Monday, May. 11, 1998

The Lost Picture Show

By Jeffrey Ressner/Los Angeles

Nothing succeeds like excess" goes the famous Hollywood maxim, and nowhere is that more true than offscreen. We're talking about those ego-driven dictators of Panavision dreams who consume truckloads of drugs, frolic with call girls and go millions over budget as carelessly as if they were writing a bad check for groceries. Take Francis Coppola, who drank from Lalique crystal and cavorted with bimbos on the set of Apocalypse Now while his crew suffered from hookworm and rabies. How about Martin Scorsese, who was so wired at Cannes in 1978 that he sent a plane to Paris just to score cocaine? Or Top Gun producer Don Simpson, whose idea of a fun date was dressing up as an animal trainer while prostitutes humiliated themselves in S&M games?

These were some of the luminaries in what was once known as the "New Hollywood," a community of radical directors, snarky executives and gonzo producers who emerged in the 1970s unfettered by the tight controls of the old studio system. Two wild new books by veteran entertainment journalists, Charles Fleming's High Concept (Doubleday; 294 pages; $23.95) and Peter Biskind's Easy Riders, Raging Bulls (Simon & Schuster; 506 pages; $25), chronicle the decadence surrounding these creative eccentrics, offering a rare glimpse at the grime that covers the tinsel.

In Fleming's work the extreme close-up is on Simpson, who, along with his partner, the more stable Jerry Bruckheimer, produced the hits Flashdance, Beverly Hills Cop and Crimson Tide before his 1996 death from an overdose. Aside from his obvious pop-culture smarts, Simpson's main contribution to cinema was his dictum that a blockbuster must have an easily described plot with three acts: explosive incident, impending crisis, triumphant resolution. His own story, however, was far more complex. Though colorful tales of Simpson's trollops and narcotics abuse have been documented in the past, Fleming cleverly uses Simpson's life to explore Hollywood's entire dark side, which has spawned such troubled figures as Heidi Fleiss, O.J. Simpson and River Phoenix. The book reaches its nadir in a chapter where readers learn more than they want to about the producer's unsuccessful timed-release testosterone implants in his buttocks.

If Don Simpson's infamous life-style serves as an apt metaphor for the overindulgent '80s and '90s, Biskind's book delivers what's known in screenwriting jargon as the backstory--the preamble sparked when Bonnie and Clyde and Easy Rider caught fire. Those avant-garde youth movies emboldened a whole new pack of hip filmmakers to make their own iconoclastic films during the '70s: M*A*S*H, Taxi Driver, Five Easy Pieces and Paper Moon, among others. Biskind's history lesson also has its fair share of tantalizing dope and sex lore--at times the horrible stories from former spouses get so intense that the book might have been subtitled Revenge of the Ex-Wives.

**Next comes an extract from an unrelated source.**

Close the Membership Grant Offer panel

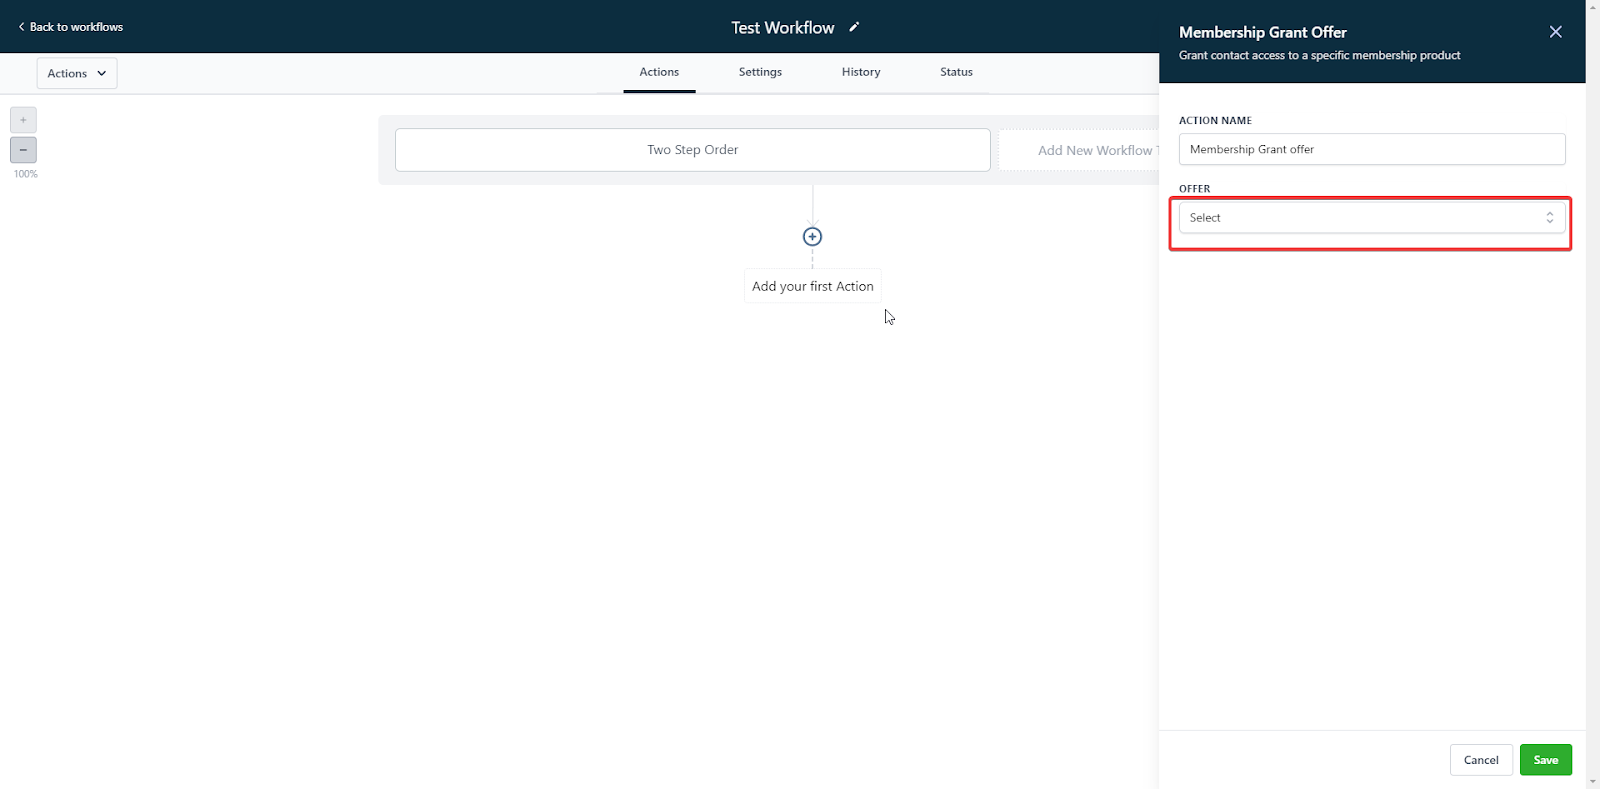tap(1555, 32)
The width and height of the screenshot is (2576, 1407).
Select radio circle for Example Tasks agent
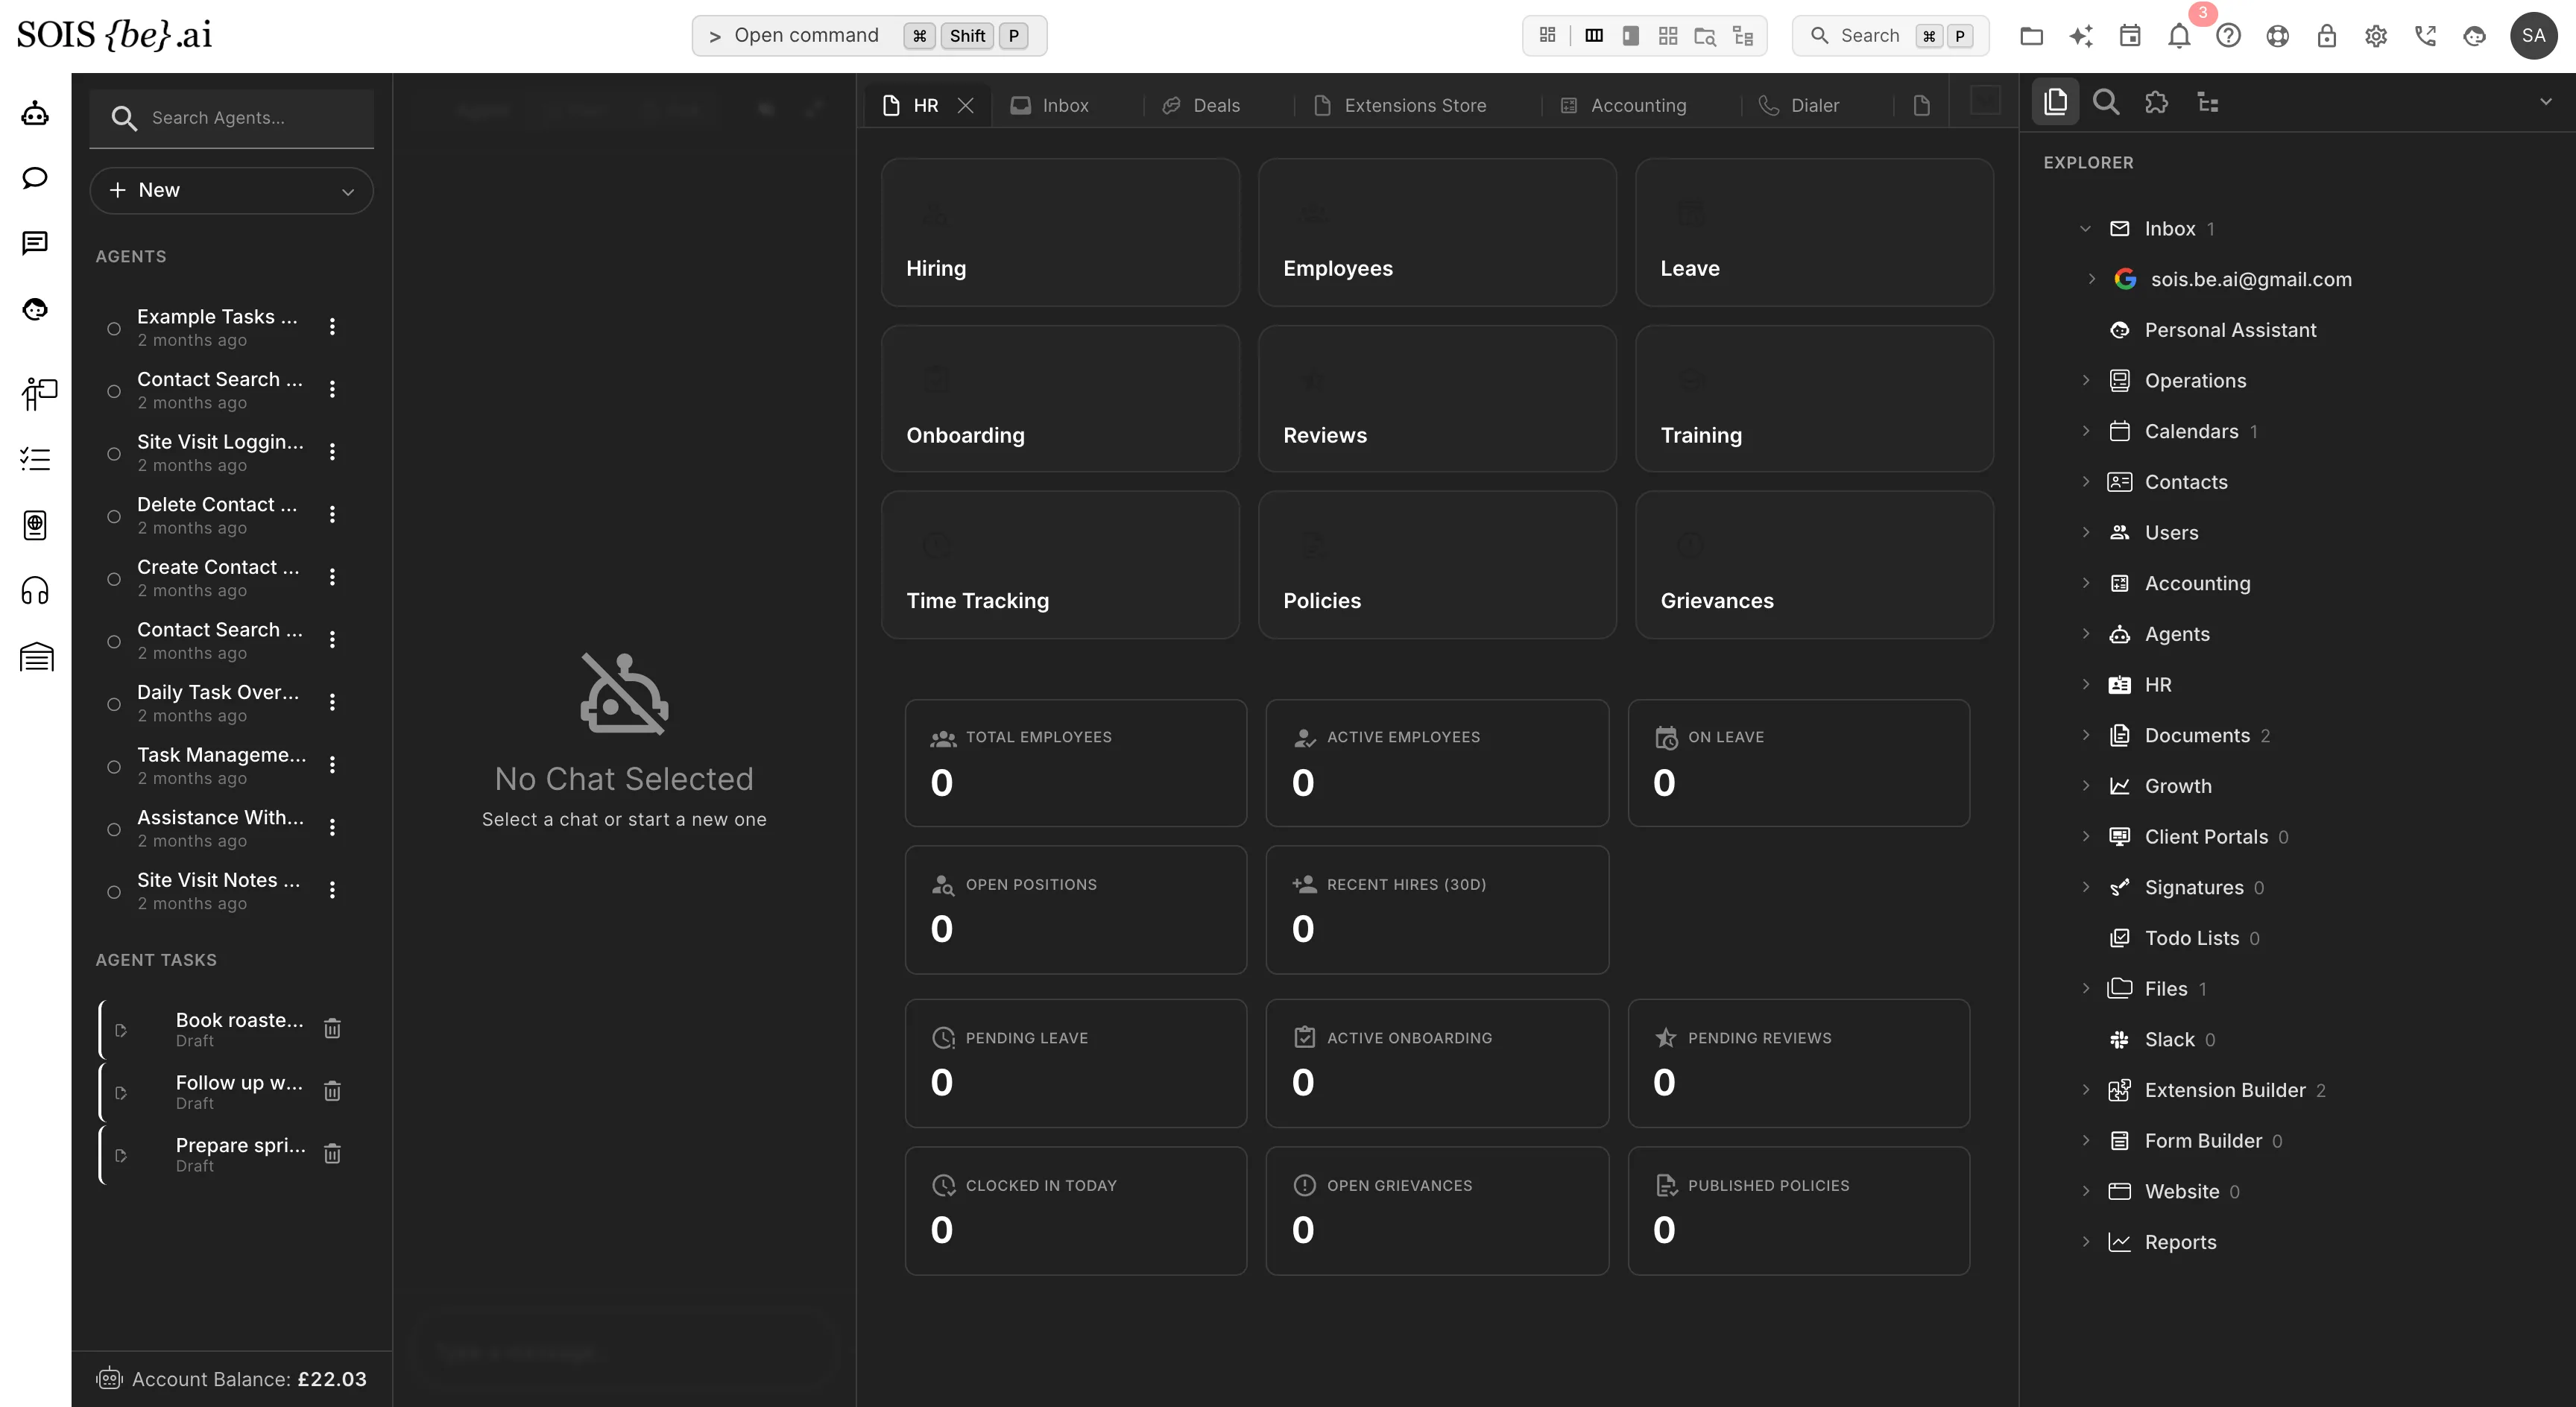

But the real revelation is finding out that these directors are often just as insecure and bizarre as the characters in their movies. Steven Spielberg was so nervous on the set of Jaws that he put celery in his pillow at night because he found the smell soothing. When he initially screened Star Wars, a disheartened George Lucas felt it would be considered just another kiddie flick. And The Exorcist's director, William Friedkin, became almost demonically possessed himself, foaming at the mouth and throwing objects.

Anybody who loves big American popcorn movies should find High Concept and Easy Riders, Raging Bulls thoroughly engrossing. Ultimately, though, both also seem as depressing as a Swedish art-house film. Simpson's fate reflects the shame heaped on his whores: his heart failed while he sat on the toilet reading a biography of Oliver Stone. Biskind's book ends with a death too: the 1988 demise of brilliant but burned-out director Hal Ashby, whose Coming Home, The Last Detail and Shampoo were touchstone films of the '70s. Other directors fared only a little better, ushering in the '80s and '90s with divorces, addictions and bankruptcy. Indeed, the last chapter's title is the final line of dialogue from Easy Rider: "We blew it."

How fitting. Look at any recent film by the Former Artist Known as Coppola. Check your local theater marquee, where endless variations of the same $100 million jokey-action movie are displayed. Or consider that the company making the most maverick pictures today, Miramax, is a wholly owned subsidiary of Disney. It's enough to make you want to stay home and read a book.